--- Dataset records Enclosed Below ---

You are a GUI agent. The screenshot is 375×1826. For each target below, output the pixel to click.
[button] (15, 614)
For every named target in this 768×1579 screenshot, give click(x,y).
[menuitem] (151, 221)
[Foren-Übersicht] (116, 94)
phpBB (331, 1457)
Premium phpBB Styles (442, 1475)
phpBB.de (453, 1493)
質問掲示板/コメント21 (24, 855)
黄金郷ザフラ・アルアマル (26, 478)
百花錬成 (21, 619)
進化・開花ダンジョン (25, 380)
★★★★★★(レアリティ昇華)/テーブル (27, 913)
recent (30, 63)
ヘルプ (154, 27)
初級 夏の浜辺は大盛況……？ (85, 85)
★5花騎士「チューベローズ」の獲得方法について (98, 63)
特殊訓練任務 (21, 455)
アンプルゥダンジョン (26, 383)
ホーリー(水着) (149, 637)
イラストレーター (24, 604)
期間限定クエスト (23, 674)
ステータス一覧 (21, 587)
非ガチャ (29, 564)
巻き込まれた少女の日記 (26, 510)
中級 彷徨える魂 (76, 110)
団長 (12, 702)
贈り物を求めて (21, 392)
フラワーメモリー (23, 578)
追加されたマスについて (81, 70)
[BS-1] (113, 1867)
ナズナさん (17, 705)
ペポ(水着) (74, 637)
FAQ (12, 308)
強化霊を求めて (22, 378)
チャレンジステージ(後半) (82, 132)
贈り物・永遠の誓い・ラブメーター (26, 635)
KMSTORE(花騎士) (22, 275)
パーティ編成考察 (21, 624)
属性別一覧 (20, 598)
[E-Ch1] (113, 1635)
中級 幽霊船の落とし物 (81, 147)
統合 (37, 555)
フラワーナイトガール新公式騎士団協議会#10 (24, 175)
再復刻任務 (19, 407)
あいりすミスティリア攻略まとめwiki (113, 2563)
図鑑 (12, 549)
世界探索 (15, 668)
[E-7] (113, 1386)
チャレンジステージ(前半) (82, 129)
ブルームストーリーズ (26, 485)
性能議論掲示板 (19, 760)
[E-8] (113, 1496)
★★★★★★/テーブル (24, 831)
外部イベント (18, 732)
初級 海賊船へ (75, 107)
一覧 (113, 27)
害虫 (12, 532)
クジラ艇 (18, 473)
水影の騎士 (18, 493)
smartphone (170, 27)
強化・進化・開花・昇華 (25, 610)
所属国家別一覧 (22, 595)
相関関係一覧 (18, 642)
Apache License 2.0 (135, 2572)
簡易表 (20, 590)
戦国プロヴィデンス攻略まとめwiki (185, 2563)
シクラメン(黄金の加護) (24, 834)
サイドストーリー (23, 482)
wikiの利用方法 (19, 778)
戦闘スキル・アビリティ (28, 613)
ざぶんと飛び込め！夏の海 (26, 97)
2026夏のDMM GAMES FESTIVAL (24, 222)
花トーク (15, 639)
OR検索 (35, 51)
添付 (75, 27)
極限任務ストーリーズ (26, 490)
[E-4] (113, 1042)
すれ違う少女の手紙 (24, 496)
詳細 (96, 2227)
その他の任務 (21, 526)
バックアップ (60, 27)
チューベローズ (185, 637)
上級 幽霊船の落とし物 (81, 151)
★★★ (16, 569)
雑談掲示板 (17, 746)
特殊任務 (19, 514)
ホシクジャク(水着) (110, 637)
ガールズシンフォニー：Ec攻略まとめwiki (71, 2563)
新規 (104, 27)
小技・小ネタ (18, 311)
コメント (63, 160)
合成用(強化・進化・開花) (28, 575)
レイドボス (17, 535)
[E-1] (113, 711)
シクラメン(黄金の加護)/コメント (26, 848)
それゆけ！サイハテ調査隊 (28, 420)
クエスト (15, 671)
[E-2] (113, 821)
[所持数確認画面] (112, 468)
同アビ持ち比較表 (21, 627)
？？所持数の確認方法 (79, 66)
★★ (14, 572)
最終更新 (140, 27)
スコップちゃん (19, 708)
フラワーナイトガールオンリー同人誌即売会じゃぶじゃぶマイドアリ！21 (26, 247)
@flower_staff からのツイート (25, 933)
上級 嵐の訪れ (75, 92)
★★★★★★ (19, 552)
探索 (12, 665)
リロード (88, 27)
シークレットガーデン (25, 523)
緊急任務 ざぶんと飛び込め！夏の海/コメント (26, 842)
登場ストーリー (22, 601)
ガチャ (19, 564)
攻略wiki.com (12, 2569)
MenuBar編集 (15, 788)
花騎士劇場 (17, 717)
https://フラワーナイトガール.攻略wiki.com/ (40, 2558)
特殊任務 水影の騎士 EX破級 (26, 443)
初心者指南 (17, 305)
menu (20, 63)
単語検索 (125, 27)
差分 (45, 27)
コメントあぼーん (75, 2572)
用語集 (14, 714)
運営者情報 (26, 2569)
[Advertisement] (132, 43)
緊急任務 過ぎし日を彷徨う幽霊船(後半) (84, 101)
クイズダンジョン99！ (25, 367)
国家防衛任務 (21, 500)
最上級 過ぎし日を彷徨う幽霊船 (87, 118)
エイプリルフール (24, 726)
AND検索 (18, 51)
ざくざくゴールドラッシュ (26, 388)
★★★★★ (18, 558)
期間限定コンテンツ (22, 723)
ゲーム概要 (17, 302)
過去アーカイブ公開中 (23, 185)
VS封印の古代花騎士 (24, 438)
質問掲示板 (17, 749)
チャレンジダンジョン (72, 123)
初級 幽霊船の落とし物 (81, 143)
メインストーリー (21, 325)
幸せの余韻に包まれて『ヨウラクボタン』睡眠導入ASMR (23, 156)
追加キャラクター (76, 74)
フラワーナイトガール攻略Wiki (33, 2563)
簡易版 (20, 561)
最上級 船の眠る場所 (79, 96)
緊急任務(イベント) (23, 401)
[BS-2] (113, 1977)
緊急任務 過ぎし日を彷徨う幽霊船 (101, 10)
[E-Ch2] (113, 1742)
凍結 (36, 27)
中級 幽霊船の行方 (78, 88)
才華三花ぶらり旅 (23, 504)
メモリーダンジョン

--- End of Enclosed Dataset records ---

*Work task*.
Each entry above is to be set down again in exactly the same words.

*Written answer*.
You are a GUI agent. The screenshot is 375×1826. For each target below, output the pixel to click.
[button] (15, 614)
For every named target in this 768×1579 screenshot, give click(x,y).
[menuitem] (151, 221)
[Foren-Übersicht] (116, 94)
phpBB (331, 1457)
Premium phpBB Styles (442, 1475)
phpBB.de (453, 1493)
質問掲示板/コメント21 (24, 855)
黄金郷ザフラ・アルアマル (26, 478)
百花錬成 (21, 619)
進化・開花ダンジョン (25, 380)
★★★★★★(レアリティ昇華)/テーブル (27, 913)
recent (30, 63)
ヘルプ (154, 27)
初級 夏の浜辺は大盛況……？ (85, 85)
★5花騎士「チューベローズ」の獲得方法について (98, 63)
特殊訓練任務 (21, 455)
アンプルゥダンジョン (26, 383)
ホーリー(水着) (149, 637)
イラストレーター (24, 604)
期間限定クエスト (23, 674)
ステータス一覧 (21, 587)
非ガチャ (29, 564)
巻き込まれた少女の日記 (26, 510)
中級 彷徨える魂 (76, 110)
団長 (12, 702)
贈り物を求めて (21, 392)
フラワーメモリー (23, 578)
追加されたマスについて (81, 70)
[BS-1] (113, 1867)
ナズナさん (17, 705)
ペポ(水着) (74, 637)
FAQ (12, 308)
強化霊を求めて (22, 378)
チャレンジステージ(後半) (82, 132)
贈り物・永遠の誓い・ラブメーター (26, 635)
KMSTORE(花騎士) (22, 275)
パーティ編成考察 (21, 624)
属性別一覧 (20, 598)
[E-Ch1] (113, 1635)
中級 幽霊船の落とし物 (81, 147)
統合 (37, 555)
フラワーナイトガール新公式騎士団協議会#10 (24, 175)
再復刻任務 (19, 407)
あいりすミスティリア攻略まとめwiki (113, 2563)
図鑑 (12, 549)
世界探索 (15, 668)
[E-7] (113, 1386)
チャレンジステージ(前半) (82, 129)
ブルームストーリーズ (26, 485)
性能議論掲示板 (19, 760)
[E-8] (113, 1496)
★★★★★★/テーブル (24, 831)
外部イベント (18, 732)
初級 海賊船へ (75, 107)
一覧 (113, 27)
害虫 (12, 532)
クジラ艇 (18, 473)
水影の騎士 (18, 493)
smartphone (170, 27)
強化・進化・開花・昇華 (25, 610)
所属国家別一覧 (22, 595)
相関関係一覧 (18, 642)
Apache License 2.0 (135, 2572)
簡易表 (20, 590)
戦国プロヴィデンス攻略まとめwiki (185, 2563)
シクラメン(黄金の加護) (24, 834)
サイドストーリー (23, 482)
wikiの利用方法 (19, 778)
戦闘スキル・アビリティ (28, 613)
ざぶんと飛び込め！夏の海 (26, 97)
2026夏のDMM GAMES FESTIVAL (24, 222)
花トーク (15, 639)
OR検索 (35, 51)
添付 (75, 27)
極限任務ストーリーズ (26, 490)
[E-4] (113, 1042)
すれ違う少女の手紙 (24, 496)
詳細 (96, 2227)
その他の任務 (21, 526)
バックアップ (60, 27)
チューベローズ (185, 637)
上級 幽霊船の落とし物 (81, 151)
★★★ (16, 569)
雑談掲示板 (17, 746)
特殊任務 (19, 514)
ホシクジャク(水着) (110, 637)
ガールズシンフォニー：Ec攻略まとめwiki (71, 2563)
新規 (104, 27)
小技・小ネタ (18, 311)
コメント (63, 160)
合成用(強化・進化・開花) (28, 575)
レイドボス (17, 535)
[E-1] (113, 711)
シクラメン(黄金の加護)/コメント (26, 848)
それゆけ！サイハテ調査隊 (28, 420)
クエスト (15, 671)
[E-2] (113, 821)
[所持数確認画面] (112, 468)
同アビ持ち比較表 (21, 627)
？？所持数の確認方法 (79, 66)
★★ (14, 572)
最終更新 (140, 27)
スコップちゃん (19, 708)
フラワーナイトガールオンリー同人誌即売会じゃぶじゃぶマイドアリ！21 (26, 247)
@flower_staff からのツイート (25, 933)
上級 嵐の訪れ (75, 92)
★★★★★★ (19, 552)
探索 (12, 665)
リロード (88, 27)
シークレットガーデン (25, 523)
緊急任務 ざぶんと飛び込め！夏の海/コメント (26, 842)
登場ストーリー (22, 601)
ガチャ (19, 564)
攻略wiki.com (12, 2569)
MenuBar編集 (15, 788)
花騎士劇場 (17, 717)
https://フラワーナイトガール.攻略wiki.com/ (40, 2558)
特殊任務 水影の騎士 EX破級 (26, 443)
初心者指南 (17, 305)
menu (20, 63)
単語検索 (125, 27)
差分 (45, 27)
コメントあぼーん (75, 2572)
用語集 (14, 714)
運営者情報 (26, 2569)
[Advertisement] (132, 43)
緊急任務 過ぎし日を彷徨う幽霊船(後半) (84, 101)
クイズダンジョン99！ (25, 367)
国家防衛任務 (21, 500)
最上級 過ぎし日を彷徨う幽霊船 (87, 118)
エイプリルフール (24, 726)
AND検索 (18, 51)
ざくざくゴールドラッシュ (26, 388)
★★★★★ (18, 558)
期間限定コンテンツ (22, 723)
ゲーム概要 (17, 302)
過去アーカイブ公開中 (23, 185)
VS封印の古代花騎士 (24, 438)
質問掲示板 (17, 749)
チャレンジダンジョン (72, 123)
初級 幽霊船の落とし物 (81, 143)
メインストーリー (21, 325)
幸せの余韻に包まれて『ヨウラクボタン』睡眠導入ASMR (23, 156)
追加キャラクター (76, 74)
フラワーナイトガール攻略Wiki (33, 2563)
簡易版 (20, 561)
最上級 船の眠る場所 (79, 96)
緊急任務(イベント) (23, 401)
[BS-2] (113, 1977)
緊急任務 過ぎし日を彷徨う幽霊船 (101, 10)
[E-Ch2] (113, 1742)
凍結 (36, 27)
中級 幽霊船の行方 (78, 88)
才華三花ぶらり旅 (23, 504)
メモリーダンジョン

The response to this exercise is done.